Was Sorgen macht: Die USA werden nach und nach zum neuen Zentrum der Corona-Krise. Inzwischen sterben dort mehr als 100 Menschen am Tag. Wirtschaftswissenschaftler erwarten für die nächsten Tage den stärksten Anstieg von Arbeitslosigkeit in der amerikanischen Geschichte. Würde das Land einigermaßen zusammenrücken, wären alle Prognosen besser. Doch wegen der tiefen Spaltung der politischen Szenerie fürchten viele Beobachter Handlungsunfähigkeit und Chaos.

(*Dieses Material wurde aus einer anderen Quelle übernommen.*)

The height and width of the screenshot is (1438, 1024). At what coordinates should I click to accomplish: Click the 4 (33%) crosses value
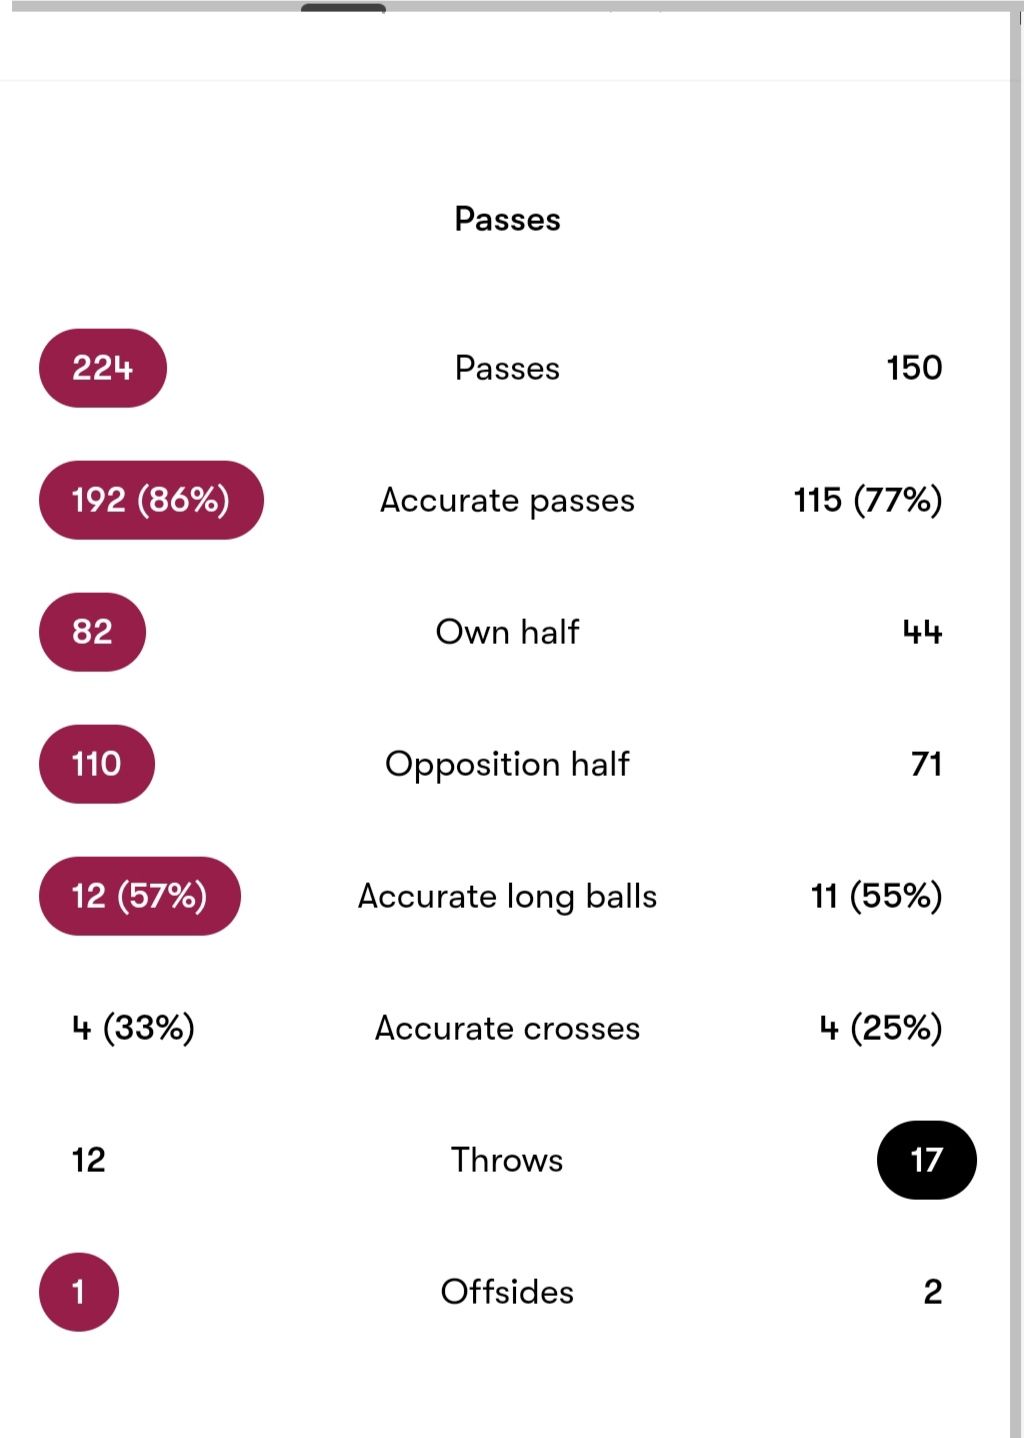(x=133, y=1028)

Ein dummer Gedanke: US-Präsident Donald Trump relativierte in der Nacht zum Dienstag die Gefahren der Pandemie, indem er ihre Auswirkungen allen Ernstes mit den Risiken des Autofahrens verglich: “Sehen Sie sich die Zahlen von Autounfällen an. Die haben doch auch nicht dazu geführt, dass wir den Leuten sagen: Ihr dürft keine Autos mehr fahren.” Amerikanische Virologen sind entsetzt: Sie hätten sich gewünscht, dass der Präsident in der Zeit eines extrem steilen Anstiegs der Infektionszahlen die Gefahren des Virus betont statt sie zu relativieren.

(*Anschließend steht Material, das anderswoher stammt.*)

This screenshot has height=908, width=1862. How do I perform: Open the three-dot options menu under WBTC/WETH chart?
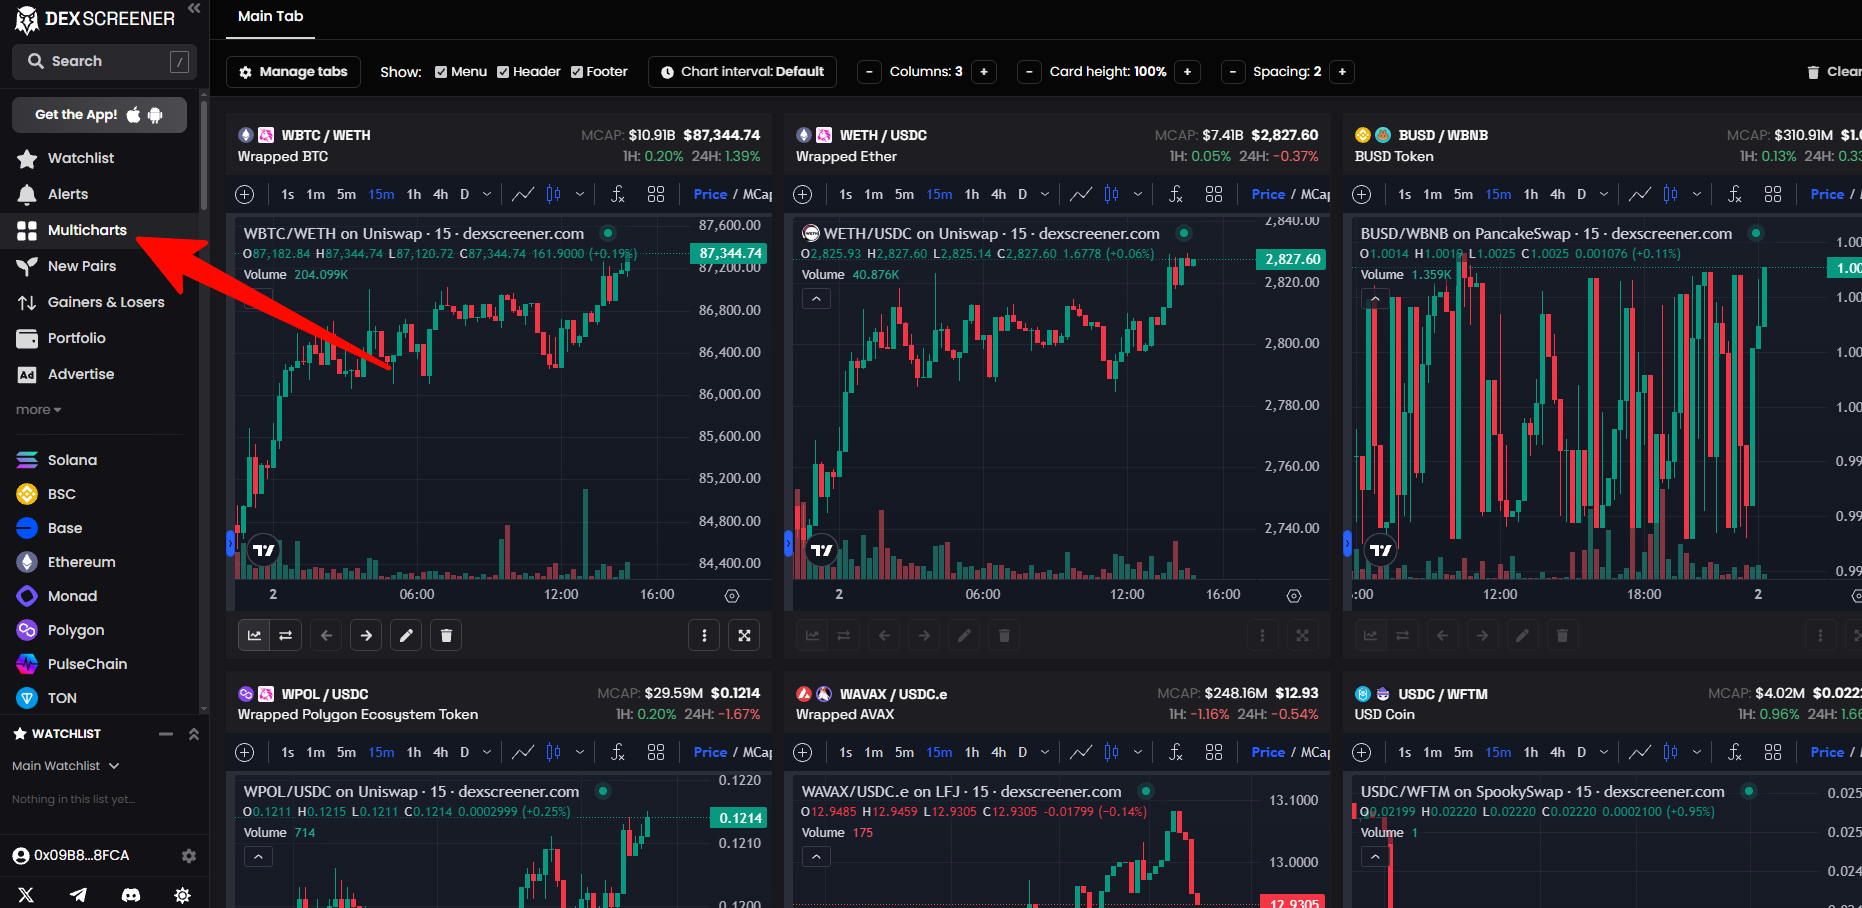[x=704, y=635]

Ein kluger Gedanke: Yuval Noah Harari, israelischer Historiker, Philosoph und Buchautor (“21 Lektionen für das 21. Jahrhundert”), hat Entscheidungsträger in Politik und Wirtschaft zu größter Achtsamkeit und Umsicht ermahnt. Zum Wesen einer Krise gehöre es, dass viele kurzfristig getroffene Entscheidungen sich als Weichenstellungen erwiesen, hinter die später niemand mehr zurückfinde. Derzeit sieht Harari die Staatenwelt an zwei wichtigen Wegscheiden gleichzeitig: Entscheiden sie sich im Inneren für mehr Transparenz und Mitverantwortung der Bürger – oder soll der Weg in den High-Tech-Überwachungsstaat angetreten werden? Die zweite große Frage stelle sich in der Außenpolitik: Liegt die Zukunft in nationalistischer Isolierung oder in wachsender globaler Solidarität? Harari sieht viele neue Chancen, etwa auf dem Feld medizinischer Zusammenarbeit. Das durch die Krise erhöhte Entscheidungstempo steigere aber auch das Risiko eines heillosen Zerfalls der Staatenwelt: “Wir erleben jetzt ein schnelles Vorspulen historischer Prozesse.”